• _Items_:

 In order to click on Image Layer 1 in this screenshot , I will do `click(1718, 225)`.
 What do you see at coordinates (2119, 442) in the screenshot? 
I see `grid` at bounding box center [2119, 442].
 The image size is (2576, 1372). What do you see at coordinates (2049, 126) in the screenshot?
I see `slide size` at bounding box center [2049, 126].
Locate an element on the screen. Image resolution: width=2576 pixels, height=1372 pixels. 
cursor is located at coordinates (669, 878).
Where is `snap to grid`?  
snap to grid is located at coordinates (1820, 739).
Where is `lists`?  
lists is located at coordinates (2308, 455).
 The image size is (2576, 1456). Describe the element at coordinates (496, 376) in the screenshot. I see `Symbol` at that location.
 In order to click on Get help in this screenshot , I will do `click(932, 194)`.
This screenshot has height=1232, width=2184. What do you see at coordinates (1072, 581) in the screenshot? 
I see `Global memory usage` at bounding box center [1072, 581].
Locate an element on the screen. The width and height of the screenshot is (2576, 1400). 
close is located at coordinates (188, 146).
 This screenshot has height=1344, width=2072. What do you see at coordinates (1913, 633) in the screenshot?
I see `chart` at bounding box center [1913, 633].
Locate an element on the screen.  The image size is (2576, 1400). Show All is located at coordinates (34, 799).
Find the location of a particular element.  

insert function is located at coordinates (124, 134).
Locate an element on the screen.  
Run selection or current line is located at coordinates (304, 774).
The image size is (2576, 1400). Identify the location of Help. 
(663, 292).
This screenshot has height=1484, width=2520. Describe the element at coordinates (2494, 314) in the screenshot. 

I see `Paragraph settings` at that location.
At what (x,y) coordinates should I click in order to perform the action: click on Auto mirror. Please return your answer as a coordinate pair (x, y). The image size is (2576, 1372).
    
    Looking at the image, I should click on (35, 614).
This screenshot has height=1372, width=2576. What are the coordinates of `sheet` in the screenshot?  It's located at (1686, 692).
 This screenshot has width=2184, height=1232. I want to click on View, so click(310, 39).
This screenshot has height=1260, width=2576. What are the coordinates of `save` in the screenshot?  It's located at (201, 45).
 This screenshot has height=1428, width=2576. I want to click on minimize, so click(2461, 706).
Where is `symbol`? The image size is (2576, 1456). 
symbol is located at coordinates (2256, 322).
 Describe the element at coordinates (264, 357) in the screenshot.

• _Task goal_: Switch every "Locate an element on the screen" in all of the lines above to "Identify an element on the screen", and write out the lines again with nothing else changed.

• _Output below_:
 In order to click on Image Layer 1 in this screenshot , I will do `click(1718, 225)`.
 What do you see at coordinates (2119, 442) in the screenshot? 
I see `grid` at bounding box center [2119, 442].
 The image size is (2576, 1372). What do you see at coordinates (2049, 126) in the screenshot?
I see `slide size` at bounding box center [2049, 126].
Identify an element on the screen. Image resolution: width=2576 pixels, height=1372 pixels. 
cursor is located at coordinates (669, 878).
Where is `snap to grid`?  
snap to grid is located at coordinates (1820, 739).
Where is `lists`?  
lists is located at coordinates (2308, 455).
 The image size is (2576, 1456). Describe the element at coordinates (496, 376) in the screenshot. I see `Symbol` at that location.
 In order to click on Get help in this screenshot , I will do `click(932, 194)`.
This screenshot has height=1232, width=2184. What do you see at coordinates (1072, 581) in the screenshot? 
I see `Global memory usage` at bounding box center [1072, 581].
Identify an element on the screen. The width and height of the screenshot is (2576, 1400). 
close is located at coordinates (188, 146).
 This screenshot has height=1344, width=2072. What do you see at coordinates (1913, 633) in the screenshot?
I see `chart` at bounding box center [1913, 633].
Identify an element on the screen.  The image size is (2576, 1400). Show All is located at coordinates (34, 799).
Find the location of a particular element.  

insert function is located at coordinates (124, 134).
Identify an element on the screen.  
Run selection or current line is located at coordinates (304, 774).
The image size is (2576, 1400). Identify the location of Help. 
(663, 292).
This screenshot has height=1484, width=2520. Describe the element at coordinates (2494, 314) in the screenshot. 

I see `Paragraph settings` at that location.
At what (x,y) coordinates should I click in order to perform the action: click on Auto mirror. Please return your answer as a coordinate pair (x, y). The image size is (2576, 1372).
    
    Looking at the image, I should click on (35, 614).
This screenshot has height=1372, width=2576. What are the coordinates of `sheet` in the screenshot?  It's located at (1686, 692).
 This screenshot has width=2184, height=1232. I want to click on View, so click(310, 39).
This screenshot has height=1260, width=2576. What are the coordinates of `save` in the screenshot?  It's located at (201, 45).
 This screenshot has height=1428, width=2576. I want to click on minimize, so click(2461, 706).
Where is `symbol`? The image size is (2576, 1456). 
symbol is located at coordinates (2256, 322).
 Describe the element at coordinates (264, 357) in the screenshot.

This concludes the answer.